**Tindakan yang Diperlukan**
1. Jawablah pertanyaan-pertanyaan berikut berdasarkan berita tentang usulan media lintas iman.
(a) Pada acara apa Abdul Mu’ti menyampaikan usulannya?
(b) Apa nama media bersama lintas iman yang dahulu sempat ada?
(c) Dari mana audiens media berbasis keagamaan cenderung berasal?
2. Tentukan apakah setiap pernyataan di bawah ini sesuai dengan berita tentang usulan media lintas iman. Sertakan kutipan dari berita tersebut yang menjadi dasar jawaban.
(a) Abdul Mu’ti menjabat sebagai Sekretaris Umum Muhammadiyah.
(b) Nabil Foundation masih aktif hingga kini.
(c) Menurut Abdul Mu’ti, media yang dikelola bersama lintas iman sudah memadai.
3. Teruskan berita tentang usulan media lintas iman mulai dari kalimat terakhirnya.

Site icon Darulfunun El-Abbasiyah

Di Sarasehan Media MUI, Sekum Muhammadiyah Usul Keberadaan Media Lintas Iman

JAKARTA — Sekretaris Umum Muhammadiyah, Abdul Mu’ti, menyampaikan agar ada media cetak/online baru yang menjadi wadah pertemuan lintas iman. Hal itu dia sampaikan saat mengisi Sarasehan Media MUI, Rabu (14/07) di Jakarta.

“Kita masih kurang media yang di situ kita sebut sebagai media intertaith. Selama ini intertaith masih dalam bentuk komunikasi masyarat lintas iman. Misalnya ada bapak-ibu beragama Nasrani, beragama Hindu, Budha, Konghuchu memiliki rumah masing-masing kemudian kita bertemu. Tetapi media yang dikelola bersama-sama lintas iman, itu masih kurang, ” ujarnya.

Dia menyampaikan, dulu sempat ada sejenis media bersama lintas iman bernama Nabil Foundation. Namun wadah itu kini tidak terdengar lagi kiprahnya. Keberadaan media lintas iman ini, kata dia, semakin memperluas pemahaman pemahaman masing-masing penganut agama. Sebab, selama ini, audiens media-media berbasis keagamaan cenderung homogen dan berasal dari internal agama bersangkutan. Fungsi media lintas iman itu, ujar dia, juga bisa menjadi jembatan komunikasi lintas iman yang efektif dan berkelanjutan.

**Informasi yang Ditampilkan**

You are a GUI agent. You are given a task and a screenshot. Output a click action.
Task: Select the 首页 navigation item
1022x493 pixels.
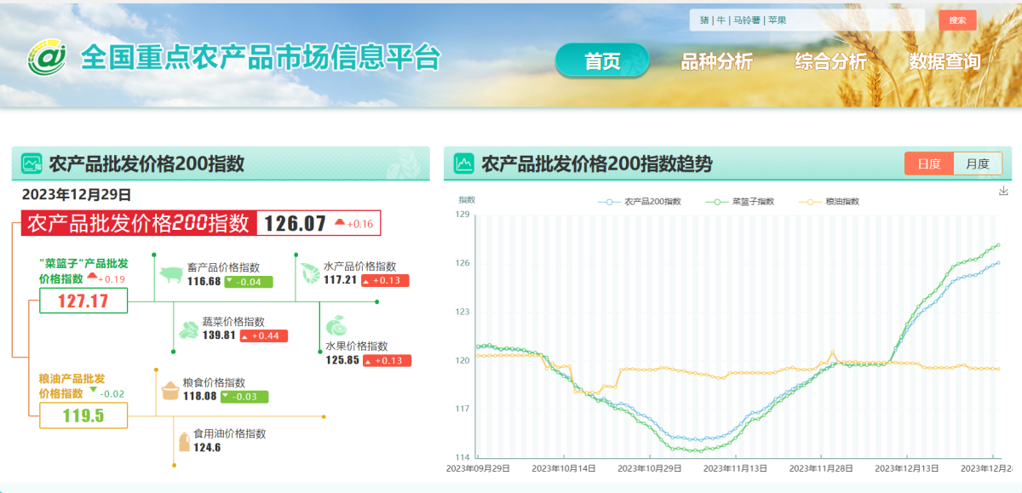point(602,60)
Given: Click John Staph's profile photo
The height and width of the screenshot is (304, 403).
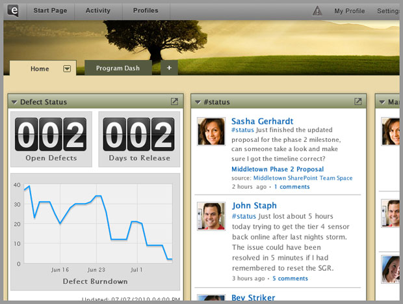Looking at the screenshot, I should (211, 216).
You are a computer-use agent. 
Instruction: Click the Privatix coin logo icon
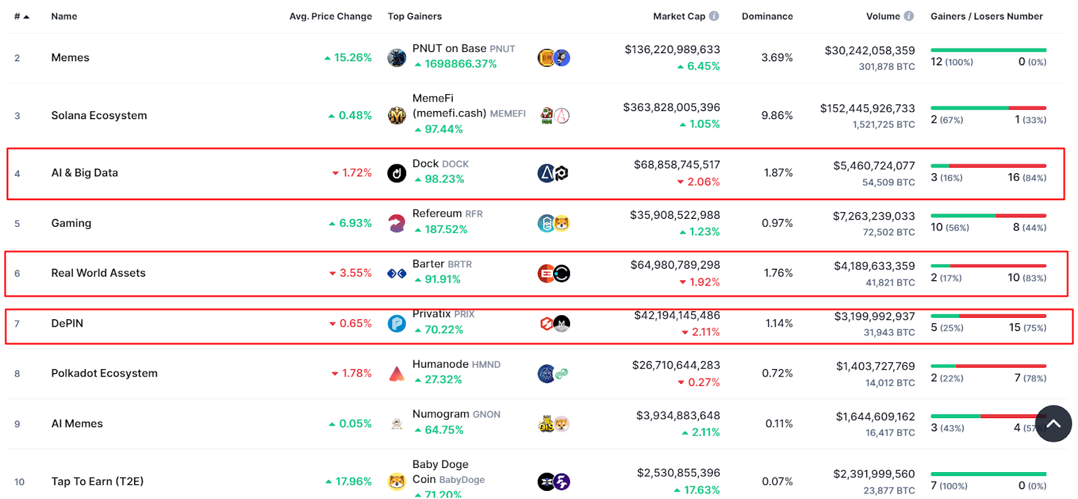click(x=397, y=324)
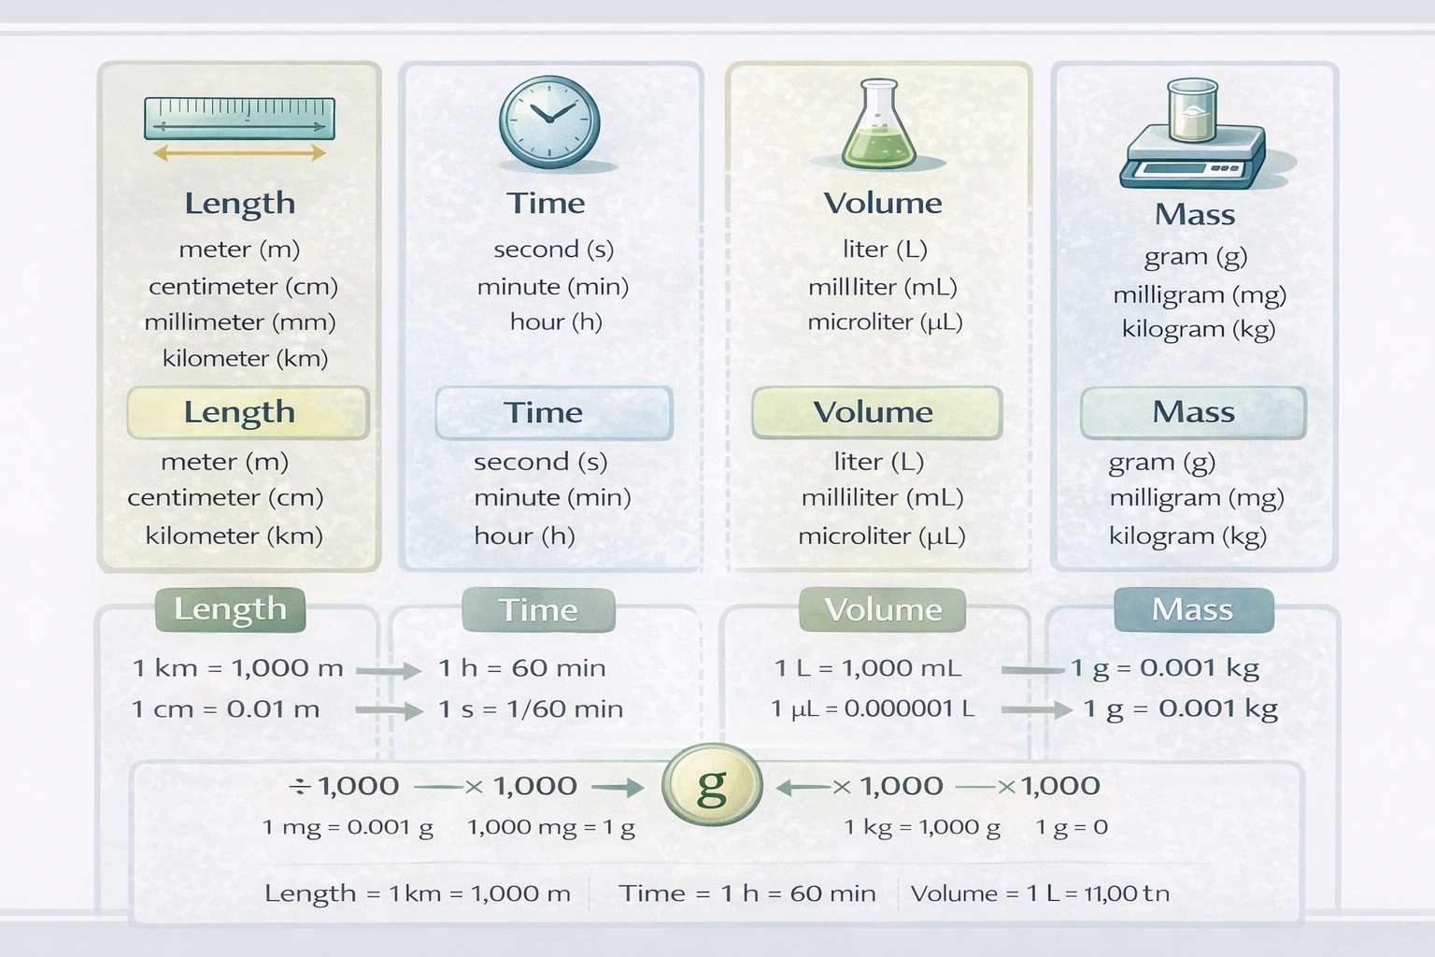This screenshot has width=1435, height=957.
Task: Click the '1 mg = 0.001 g' conversion text
Action: (347, 827)
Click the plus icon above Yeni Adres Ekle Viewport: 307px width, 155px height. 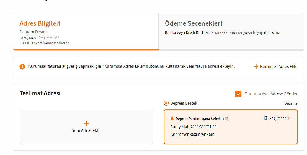pyautogui.click(x=86, y=123)
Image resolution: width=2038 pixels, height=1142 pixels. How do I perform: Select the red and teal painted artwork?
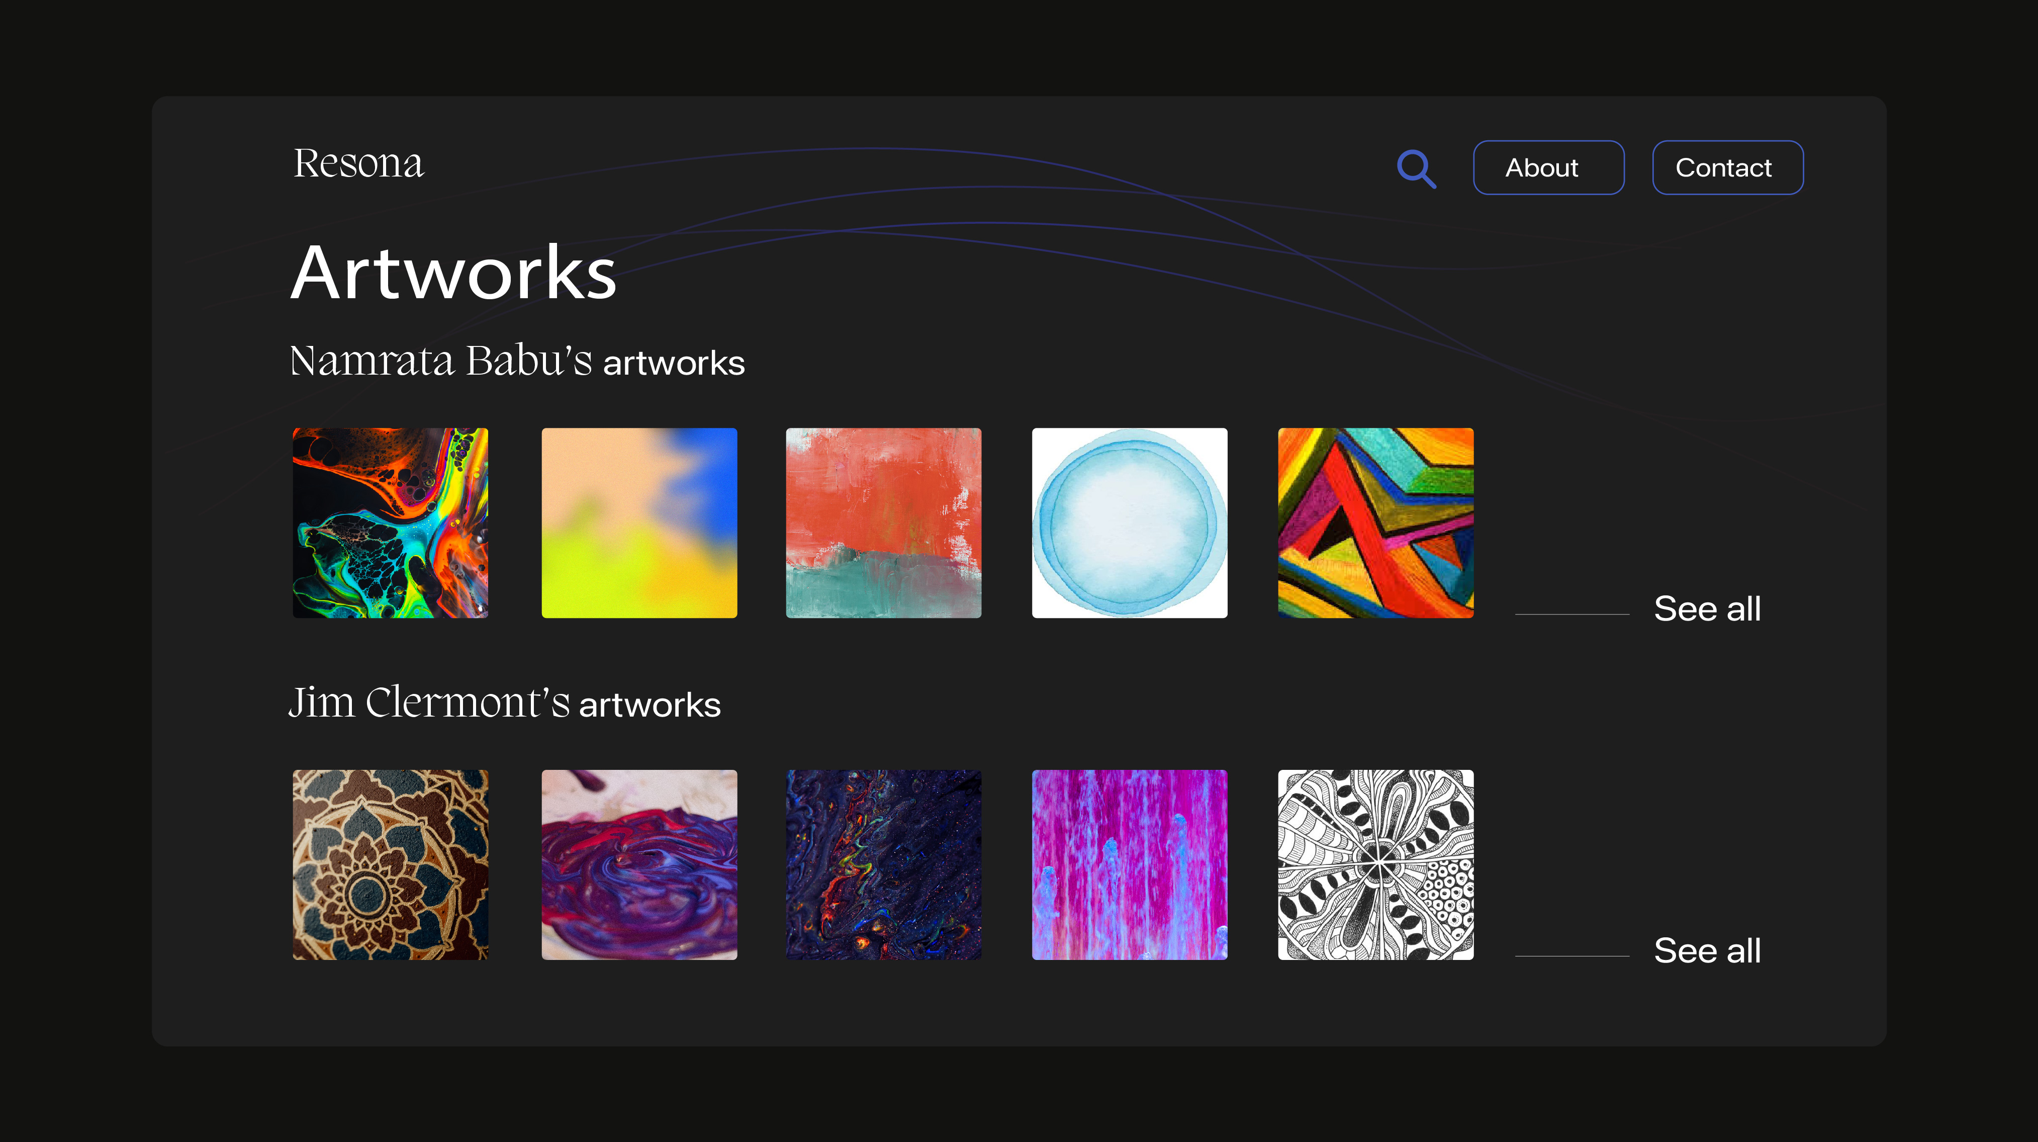point(883,523)
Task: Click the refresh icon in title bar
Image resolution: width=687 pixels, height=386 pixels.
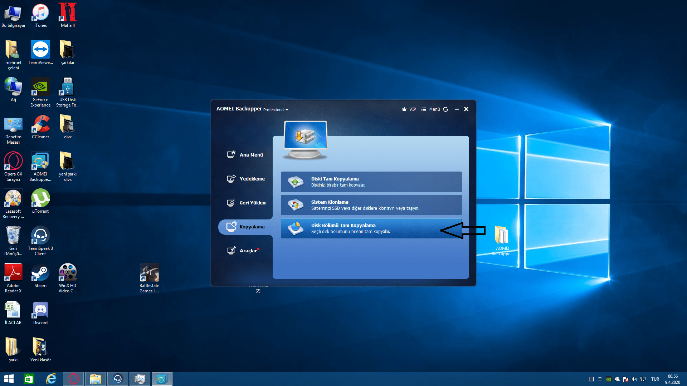Action: click(445, 109)
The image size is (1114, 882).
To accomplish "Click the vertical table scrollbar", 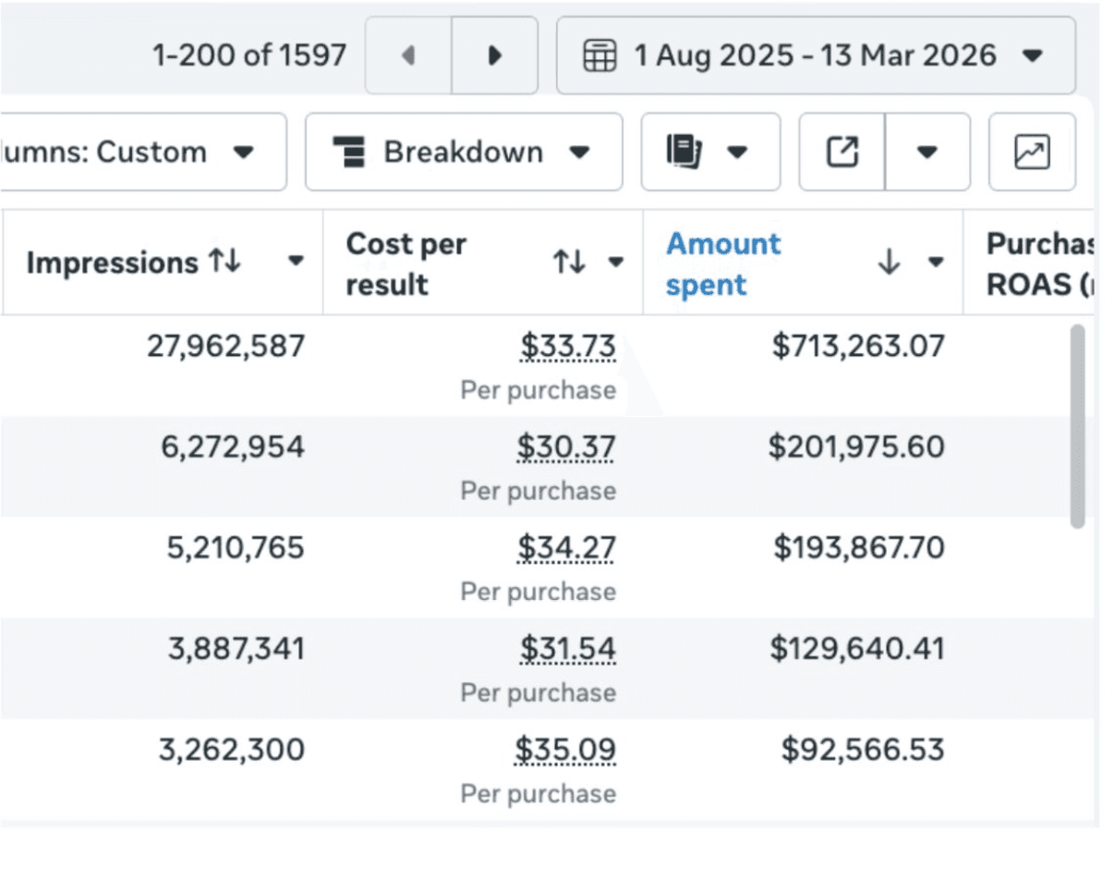I will (1076, 425).
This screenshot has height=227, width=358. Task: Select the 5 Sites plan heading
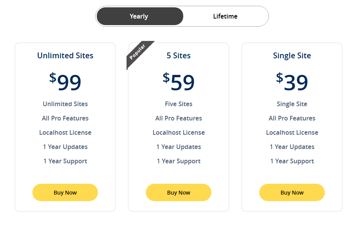179,56
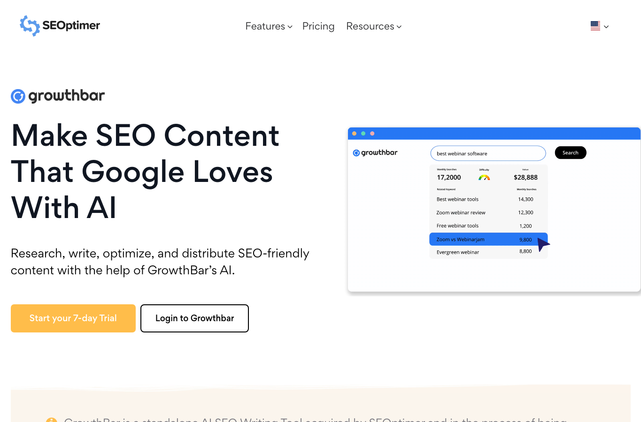Click the SEOptimer wordmark text
Image resolution: width=641 pixels, height=422 pixels.
click(x=71, y=25)
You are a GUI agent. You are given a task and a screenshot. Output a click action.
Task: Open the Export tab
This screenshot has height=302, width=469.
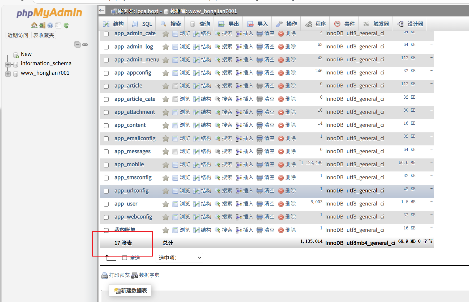tap(229, 24)

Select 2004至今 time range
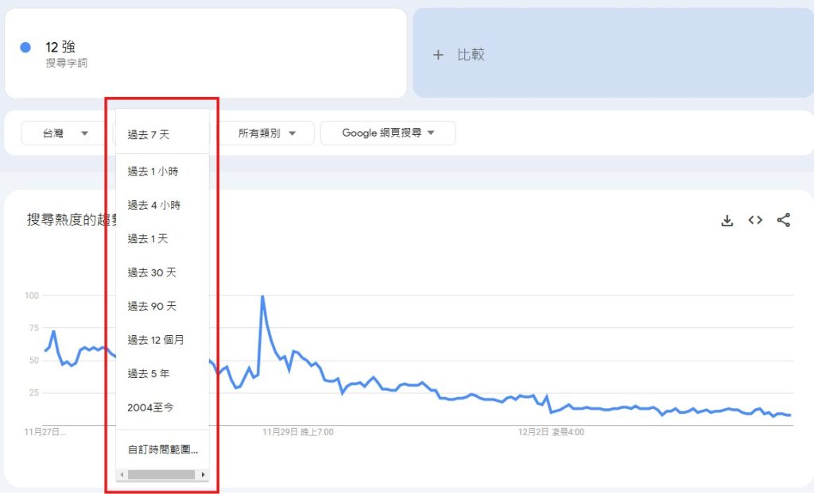tap(149, 407)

**Keluaran Berurutan**
1.
(a) Sarasehan Media MUI, Rabu (14/07) di Jakarta.
(b) Nabil Foundation.
(c) Dari internal agama yang bersangkutan.

2.
(a) Ya. "Sekretaris Umum Muhammadiyah, Abdul Mu’ti"
(b) Tidak. "Namun wadah itu kini tidak terdengar lagi kiprahnya."
(c) Tidak. "media yang dikelola bersama-sama lintas iman, itu masih kurang"

3.
Guru Besar UIN Jakarta ini menyampaikan, masalah media keagamaan selama ini bukan pada kualitas. Sebab, menurutnya, media-media berbasis agama yang resmi justru begitu serius dalam proses editing sampai berlapis-lapis. Masalah utamanya justru apa yang ditulis dengan serius itu tidak terdengar umat agama lain. Maka keberadaan media lintas iman di sini diperlukan.

Keberadaan media lintas agama itu, lanjut dia, bisa mengatasi masalah medali keagamaan selama ini. Pertama adalah tidak terpublikasinya informasi secara lebih luas melebihi jangkauan selama ini. Kedua adalah mudahnya masalah-masalah yang sensitif di-frame kalam kacamata yang salah.

“Pada level tertentu, isu-isu keagamaan menjadi isu yang frameable, mudah sekali disulut untuk berbagai kepentingan. Sementara sebagian kita di antara kita umat beragama ini oversensitif terhadap isu itu dan tidak cukup mendalami bagaimana sesungguhnya sebuah peristiwa keagamaan terjadi, ” ujarnya. (Azhar/Din)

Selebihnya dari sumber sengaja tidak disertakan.